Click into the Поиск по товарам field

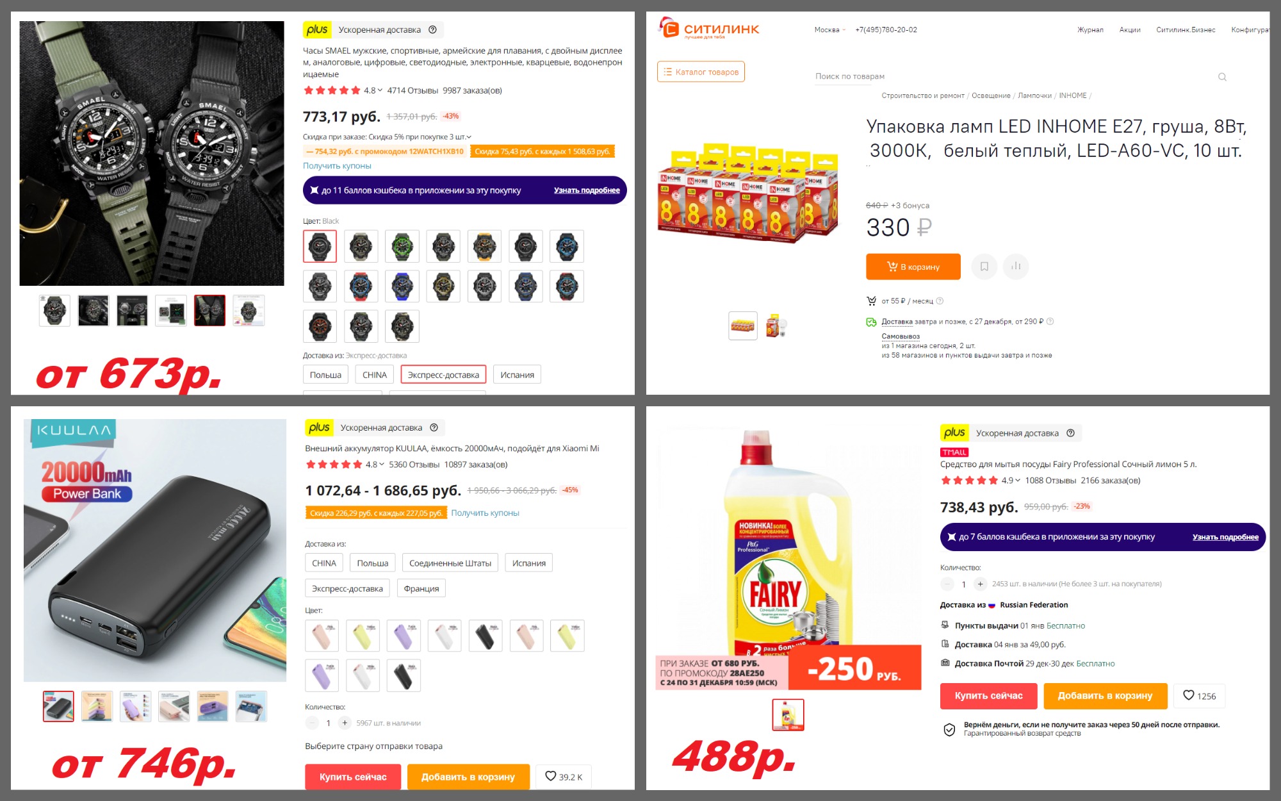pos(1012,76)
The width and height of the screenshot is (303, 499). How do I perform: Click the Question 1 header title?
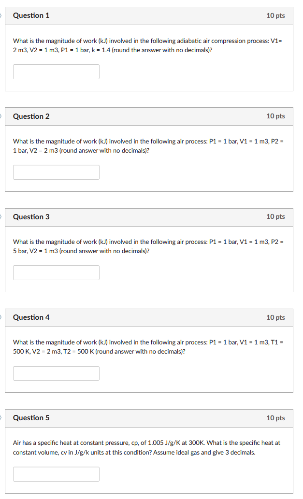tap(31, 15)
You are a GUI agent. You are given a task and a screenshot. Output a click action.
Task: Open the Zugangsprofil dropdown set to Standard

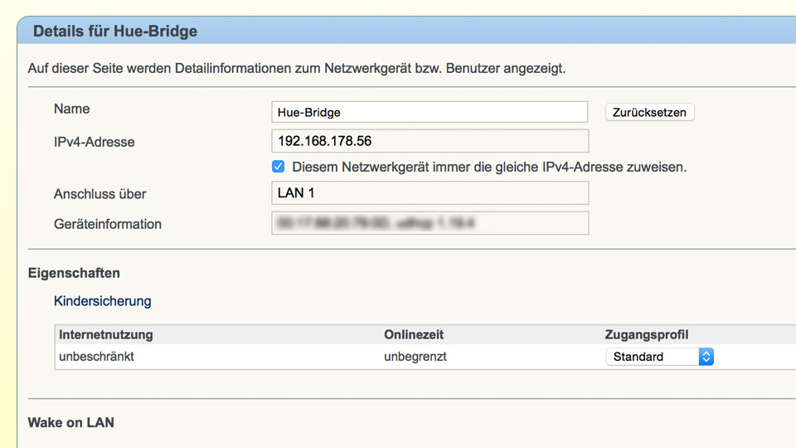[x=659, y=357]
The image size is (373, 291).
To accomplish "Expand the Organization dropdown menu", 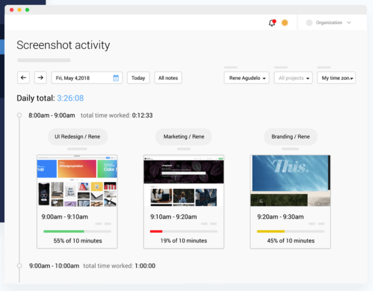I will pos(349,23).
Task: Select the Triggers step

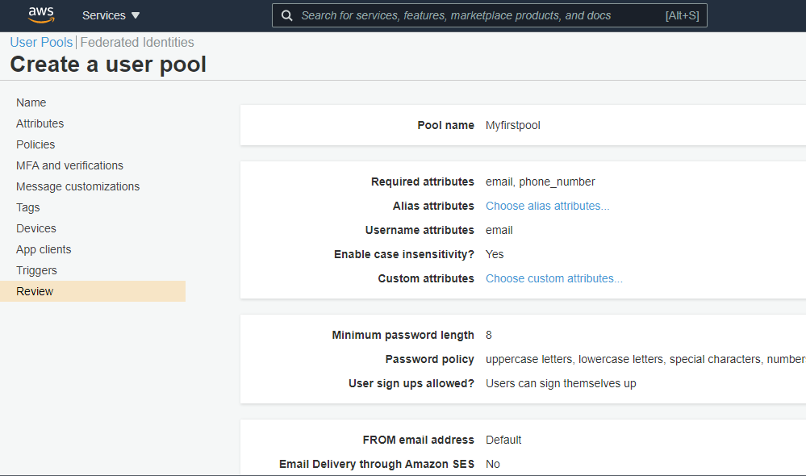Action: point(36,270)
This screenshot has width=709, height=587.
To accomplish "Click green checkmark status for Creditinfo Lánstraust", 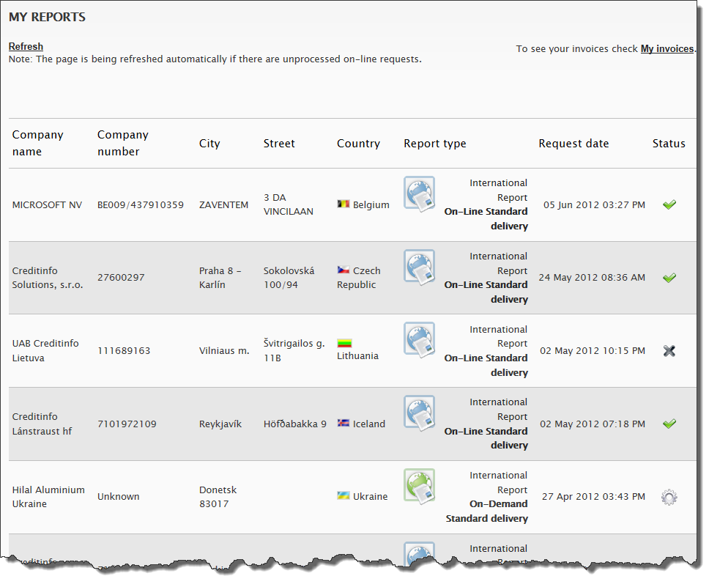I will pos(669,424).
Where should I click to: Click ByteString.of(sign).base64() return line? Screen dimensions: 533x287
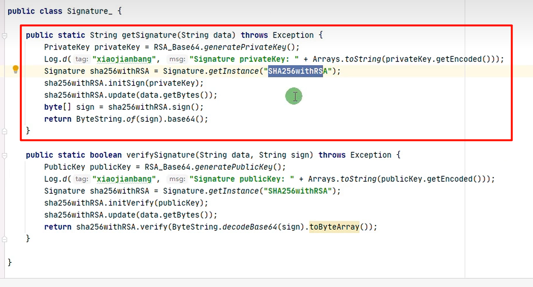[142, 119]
--
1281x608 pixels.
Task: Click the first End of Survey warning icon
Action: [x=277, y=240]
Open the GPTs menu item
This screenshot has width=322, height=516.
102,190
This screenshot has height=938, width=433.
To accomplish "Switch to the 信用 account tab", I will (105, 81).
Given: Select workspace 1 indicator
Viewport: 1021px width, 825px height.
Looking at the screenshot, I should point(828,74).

• **Exercise brief**:
Without the pictures, give again exactly the lines above starting at the line containing "Click into the Поиск по товарам field" and ending at the line containing "You are a GUI".

• **Task answer**:
Click into the Поиск по товарам field

pos(1012,76)
The width and height of the screenshot is (303, 499). How do I perform: Click the Question 1 header title?
tap(31, 15)
You are a GUI agent. You are given a task and a screenshot. Output a click action.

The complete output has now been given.